⚡ Performance and Efficiency Benchmarks

This section reports the performance on NPU with FastFlowLM (FLM).

Note:

  • Results are based on FastFlowLM v0.9.40.
  • Under FLM’s default NPU power mode (Performance)
  • Newer versions may deliver improved performance.
  • Fine-tuned models show performance comparable to their base models.

Test System 1:

AMD Ryzen™ AI 7 350 (Kraken Point) with 32 GB DRAM; performance is comparable to other Kraken Point systems.


🚀 Decoding Speed (TPS, or Tokens per Second, starting @ different context lengths)

Model HW 1k 2k 4k 8k 16k 32k
Gemma 4 E2B NPU (FLM) 22.6 21.7 20.0 17.5 14.1 10.1
Gemma 4 E4B NPU (FLM) 12.6 12.3 11.6 10.6 9.0 6.8

OOC: Out Of Context Length
Each LLM has a maximum supported context window. For example, the gemma4:1b model supports up to 32k tokens.


🚀 Prefill Speed (TPS, or Tokens per Second, with different prompt lengths)

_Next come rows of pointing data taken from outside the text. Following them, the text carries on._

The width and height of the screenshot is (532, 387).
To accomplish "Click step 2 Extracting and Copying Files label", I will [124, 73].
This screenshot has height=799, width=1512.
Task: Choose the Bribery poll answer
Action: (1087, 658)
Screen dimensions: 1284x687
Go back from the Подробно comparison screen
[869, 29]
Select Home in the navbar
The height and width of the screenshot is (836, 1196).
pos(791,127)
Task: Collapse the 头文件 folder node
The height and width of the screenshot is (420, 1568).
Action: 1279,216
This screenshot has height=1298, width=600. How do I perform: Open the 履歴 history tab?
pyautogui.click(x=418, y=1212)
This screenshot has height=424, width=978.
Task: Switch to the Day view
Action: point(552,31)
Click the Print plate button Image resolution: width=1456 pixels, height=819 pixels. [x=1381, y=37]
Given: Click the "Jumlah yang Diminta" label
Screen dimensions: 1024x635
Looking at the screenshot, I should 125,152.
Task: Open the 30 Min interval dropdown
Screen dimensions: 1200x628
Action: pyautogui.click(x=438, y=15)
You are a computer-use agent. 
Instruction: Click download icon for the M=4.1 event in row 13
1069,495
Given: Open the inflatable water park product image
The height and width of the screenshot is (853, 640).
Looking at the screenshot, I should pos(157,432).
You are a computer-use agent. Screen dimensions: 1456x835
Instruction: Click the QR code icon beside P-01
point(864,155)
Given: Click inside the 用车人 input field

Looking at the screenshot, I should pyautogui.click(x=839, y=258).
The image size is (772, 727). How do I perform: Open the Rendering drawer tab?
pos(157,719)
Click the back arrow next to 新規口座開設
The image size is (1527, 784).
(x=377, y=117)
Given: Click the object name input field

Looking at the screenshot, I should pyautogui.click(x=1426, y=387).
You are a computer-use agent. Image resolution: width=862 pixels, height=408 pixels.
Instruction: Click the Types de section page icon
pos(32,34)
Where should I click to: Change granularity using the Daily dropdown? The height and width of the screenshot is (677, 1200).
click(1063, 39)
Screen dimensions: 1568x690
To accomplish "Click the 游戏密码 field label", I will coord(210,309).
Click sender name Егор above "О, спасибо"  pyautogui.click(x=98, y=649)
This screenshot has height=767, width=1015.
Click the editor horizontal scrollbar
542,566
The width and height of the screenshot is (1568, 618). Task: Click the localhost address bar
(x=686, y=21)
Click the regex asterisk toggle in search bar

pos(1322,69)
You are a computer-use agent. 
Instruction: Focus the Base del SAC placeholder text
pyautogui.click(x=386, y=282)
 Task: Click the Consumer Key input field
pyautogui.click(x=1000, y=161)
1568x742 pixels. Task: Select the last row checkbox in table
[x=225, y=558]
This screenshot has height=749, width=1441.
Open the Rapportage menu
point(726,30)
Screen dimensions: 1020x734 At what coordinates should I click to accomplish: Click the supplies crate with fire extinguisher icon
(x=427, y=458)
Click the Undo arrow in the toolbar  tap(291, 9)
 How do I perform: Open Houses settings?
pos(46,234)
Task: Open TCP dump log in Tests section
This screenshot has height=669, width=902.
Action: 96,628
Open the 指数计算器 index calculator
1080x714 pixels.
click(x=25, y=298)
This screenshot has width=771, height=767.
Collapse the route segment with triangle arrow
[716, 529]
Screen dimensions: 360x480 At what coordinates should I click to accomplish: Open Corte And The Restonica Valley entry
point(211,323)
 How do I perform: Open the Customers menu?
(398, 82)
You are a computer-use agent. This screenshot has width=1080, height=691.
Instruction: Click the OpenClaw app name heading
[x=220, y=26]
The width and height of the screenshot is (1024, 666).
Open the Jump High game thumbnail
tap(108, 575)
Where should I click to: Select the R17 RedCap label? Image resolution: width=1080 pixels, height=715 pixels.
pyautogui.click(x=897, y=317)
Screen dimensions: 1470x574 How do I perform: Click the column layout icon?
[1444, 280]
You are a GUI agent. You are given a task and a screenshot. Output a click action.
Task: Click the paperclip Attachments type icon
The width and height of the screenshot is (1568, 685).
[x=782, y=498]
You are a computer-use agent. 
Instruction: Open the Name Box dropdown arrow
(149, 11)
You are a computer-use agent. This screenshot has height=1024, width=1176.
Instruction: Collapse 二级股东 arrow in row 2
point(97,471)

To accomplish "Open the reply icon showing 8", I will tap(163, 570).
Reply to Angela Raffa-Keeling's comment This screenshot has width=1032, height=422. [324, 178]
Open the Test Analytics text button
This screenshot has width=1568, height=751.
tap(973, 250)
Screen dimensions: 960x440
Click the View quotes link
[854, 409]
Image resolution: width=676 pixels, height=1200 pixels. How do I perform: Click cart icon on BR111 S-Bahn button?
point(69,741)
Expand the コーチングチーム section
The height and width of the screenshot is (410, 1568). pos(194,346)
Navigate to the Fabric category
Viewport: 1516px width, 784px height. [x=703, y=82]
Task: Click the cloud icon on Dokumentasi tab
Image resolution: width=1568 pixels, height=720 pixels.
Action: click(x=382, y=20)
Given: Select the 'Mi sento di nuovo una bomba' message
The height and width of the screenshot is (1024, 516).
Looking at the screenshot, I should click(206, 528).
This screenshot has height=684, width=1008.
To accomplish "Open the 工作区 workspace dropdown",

Model HW 1k 2k 4k 8k 16k 32k
Gemma 4 E2B NPU (FLM) 721 945 1086 1124 1028 783
Gemma 4 E4B NPU (FLM) 441 572 668 720 695 586

🚀 Prefill TTFT with Image (Seconds)

Model HW Image
Gemma 4 E2B NPU (FLM) 1.7
Gemma 4 E4B NPU (FLM) 1.75

This test uses a short prompt: “Describe this image.”